You can find all available summaries of this book, or you can read the summary from the previous chapter of the book, by clicking these links.


The rhetoric of peaceful coexistence touted at the 1955 Geneva Summit did little to ease the underlying tensions between the United States and the Soviet Union. Both superpowers remained entangled in a global struggle for influence where any advancement by one was seen as a setback for the other. While Europe experienced a period of relative stability, thanks to American military commitments which checked Soviet actions, this balance did not extend globally. Shortly after the summit, the Soviet Union, under Khrushchev’s leadership, secured a significant foothold in the Middle East by trading arms for Egyptian cotton. This bold maneuver circumvented the protective buffer the U.S. had established around the Soviet borders, posing a direct challenge to American dominance in the region.

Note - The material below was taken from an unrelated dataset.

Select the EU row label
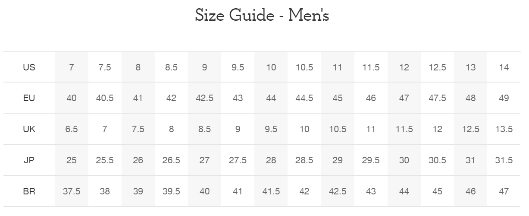The width and height of the screenshot is (529, 216). click(x=29, y=98)
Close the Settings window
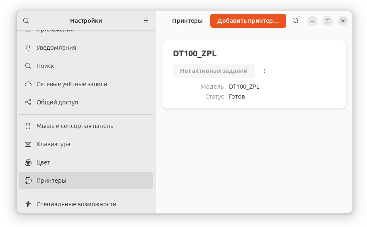Screen dimensions: 367x227 tap(343, 21)
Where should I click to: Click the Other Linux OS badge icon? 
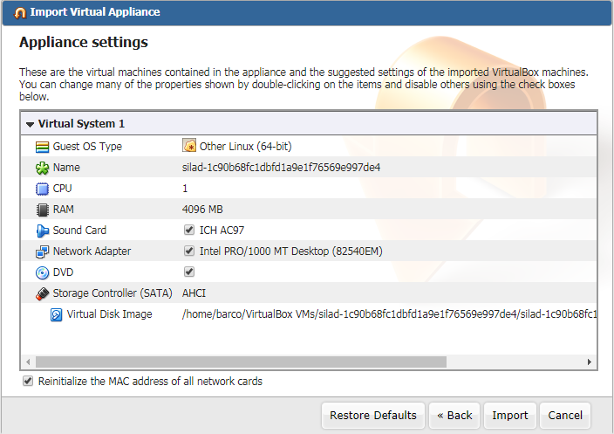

Stalin, unlike Khrushchev, had been hesitant to extend Soviet influence into the developing world, viewing these regions as too remote and volatile. The Middle East, up until the late 1940s, was largely considered a domain dominated by British and American interests. However, the Soviet’s 1955 arms deal marked a strategic pivot that inflamed Arab nationalism, escalated the Arab-Israeli conflict, and significantly undermined Western dominance, leading to the erosion of British and French stature following the Suez Crisis. The United States found itself increasingly isolated in upholding the Western influence outside Europe.

Khrushchev’s strategy began cautiously, with the arms sale initially masked as a transaction through Czechoslovakia. This move put significant pressure on Great Britain, whose imperial interests in the Middle East, particularly around the strategic Suez Canal, were critical for its oil supply. British influence in the region was already waning, as seen when Iranian Prime Minister Mossadegh nationalized the oil industry in 1951, prompting the U.S. to orchestrate a coup in 1953, thus ending direct British military presence in Iran. Similarly, in Egypt, nationalist sentiments led by Colonel Gamal Abdel Nasser resulted in the overthrow of King Farouk and posed a growing challenge to the remaining British military bases.

Nasser, a charismatic leader driven by Arab nationalism and a deep resentment towards Western colonialism, quickly became a central figure. His policies reflected a broader trend of anti-colonial sentiments in the region, challenging both British historic dominance and American attempts to integrate Egypt into its Cold War strategy. The U.S., while distancing itself from colonial legacies, failed to align with the aspirations of newly independent nations whose leaders, often authoritarian and non-committal to democratic ideals, viewed the superpower rivalry as an opportunity to secure greater autonomy.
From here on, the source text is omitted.